Not surprisingly, Benatar’s ideas prompt strong reactions from some opponents.
“The most common objections are least considered ones – including the flippant and callous suggestion that anti-natalists should just kill themselves,” he said.
But he said many people are comforted to learn they are not alone in “thinking that we ought not to be creating new sentient beings”.
Benatar will discuss anti-natalism in The Case for Not Having Children at the Festival of Dangerous Ideas at Carriageworks on August 24 and 25, sharing the stage with Australian philosopher and father of three Matt Beard, who admitted the encounter may be awkward.
“I think Benatar would argue that my kids’ lives will be more bad than they are good,” he said.
Beard, the Vincent Fairfax Fellowship program director at the Cranlana Centre for Ethical Leadership, said the idea that bringing children into the world was to condemn them to a life of suffering was confronting.
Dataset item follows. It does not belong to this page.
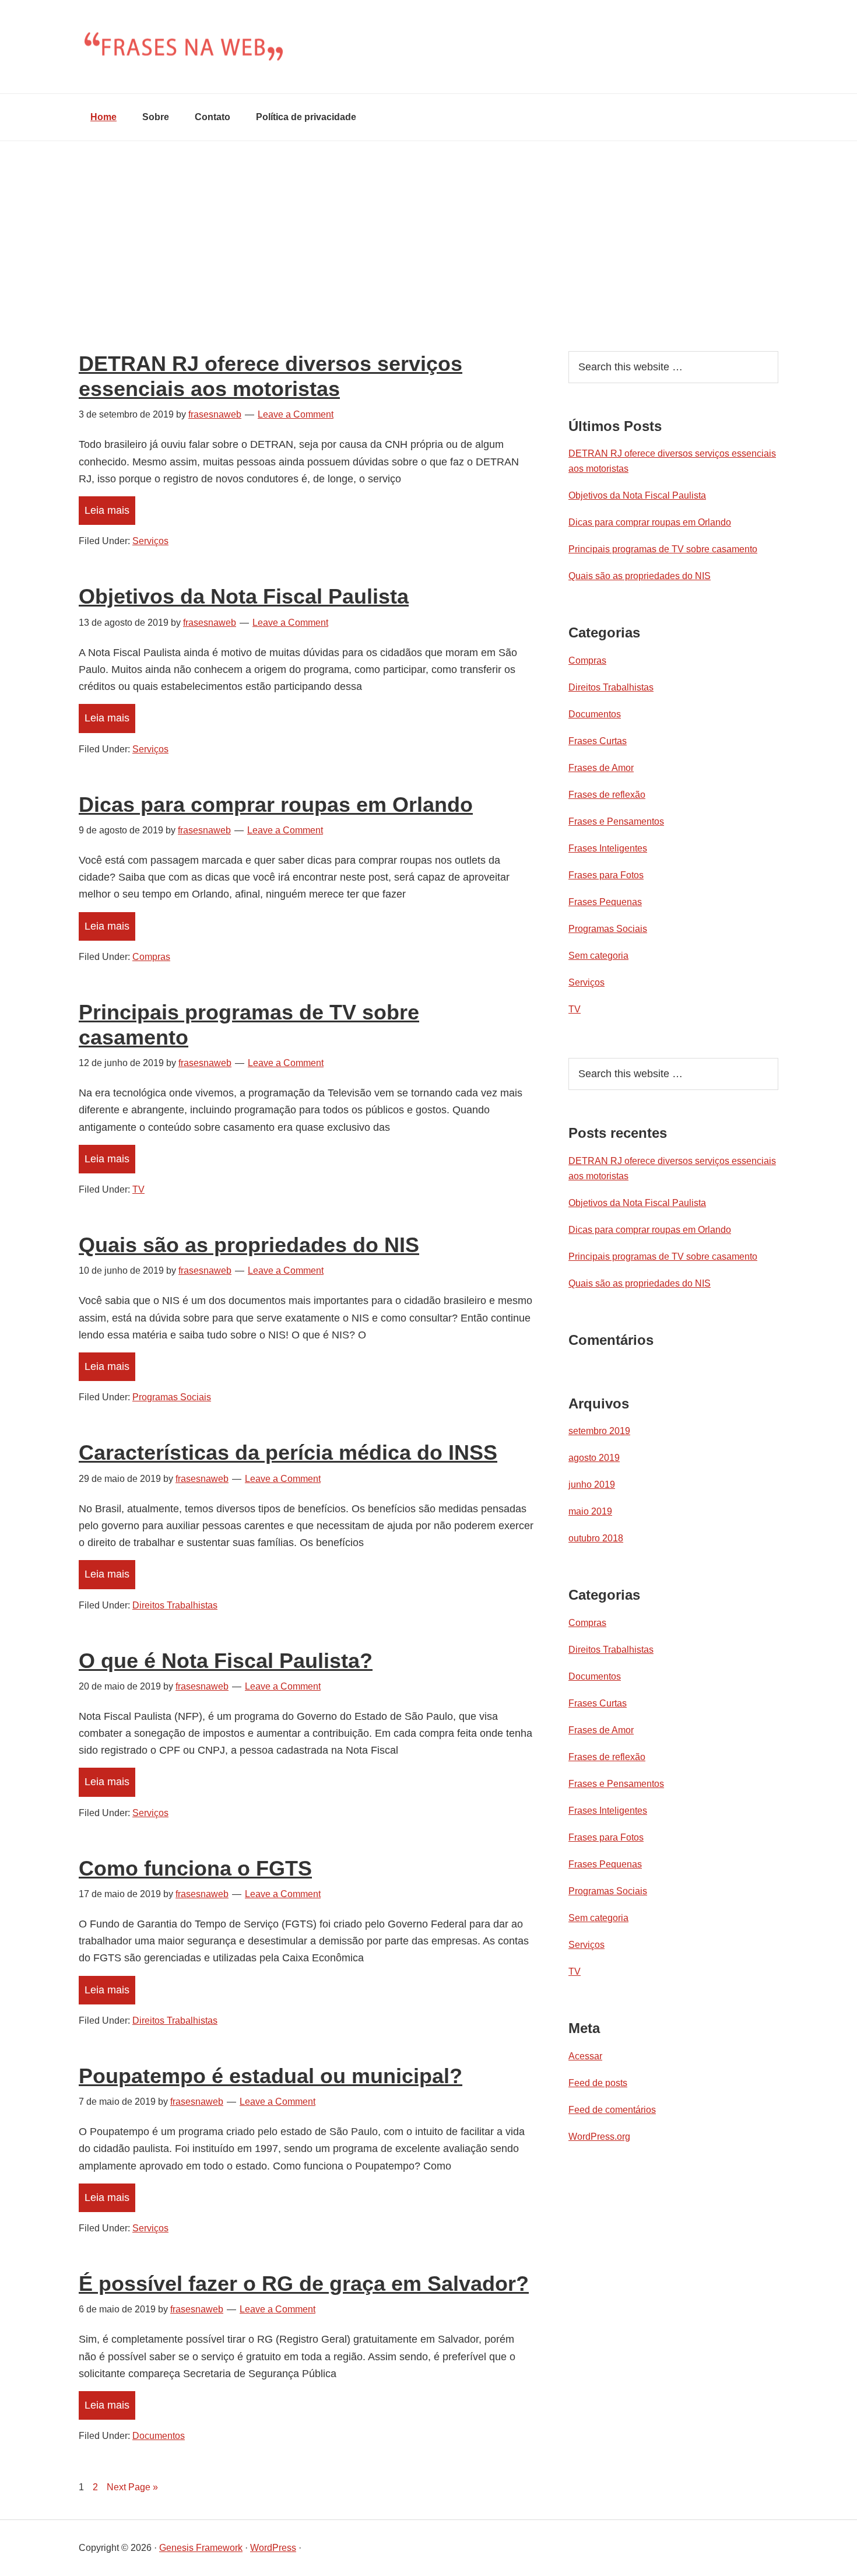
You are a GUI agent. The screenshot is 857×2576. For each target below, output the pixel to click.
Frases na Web (428, 46)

“To be face to face with a serious thinker who intends to defend that idea is intimidating,” he said.
A prohibition on procreation sounds far-fetched and perhaps unnecessary in a world of plummeting fertility rates where governments spend heavily to encourage people to have more children.
Yet concerns about climate change have led some couples to consider abandoning plans to have children, which Benatar regards as a form of anti-natalism.
“It seeks an overall reduction in the number of humans created,” he said. “That is compatible with, but not equivalent to, the core sense of anti-natalism, which opposes all reproduction – and not merely some or all reproduction by some people.”
Beard said he hoped the audience approached Benatar’s philosophy with a spirit of curiosity, charity and scrutiny.
“Ideas don’t have to be wholly right for us to learn from them, nor are ideas entirely wrong simply because we don’t agree with them,” he said.
Beard said the challenge posed by anti-natalists like Benatar was deeply practical.
“The best response to anti-natalists would be to have absolute confidence that people born today will experience far more pleasure than they do pain,” he said. “In an age of climate change, geopolitical instability and economic anxiety, can we really say that with a straight face? And if not, what better spur to act?”
Benatar jealously guards his privacy, to the point where he does not want to be photographed, which The New Yorker suggested was designed to prevent armchair psychologists from “attributing his views to depression, trauma, or some other aspect of his personality”.
It has not worked.
“Some people, in the fullness of their ignorance about me, will psychologise my arguments anyway,” Benatar said. “My arguments, which should be evaluated on their merits, are not about me. They are about the reality of sentient life.”
Yet Benatar’s anti-natalist views are perhaps less incendiary than the views expressed in his 2012 book The Second Sexism: Discrimination Against Men and Boys, which prompted outrage when it was published.
“You are correct that, in some ways, the arguments in that book have proven even more provocative – so provocative, in fact, that many of those most in need of engaging them have simply refused to do so,” he said.
Other commentators had wilfully mischaracterised his position, Benatar said. “Yet, early in that book, I state very explicitly that girls and women are victims of sex discrimination. The point of the book is to show that boys and men also are victims of sexism.”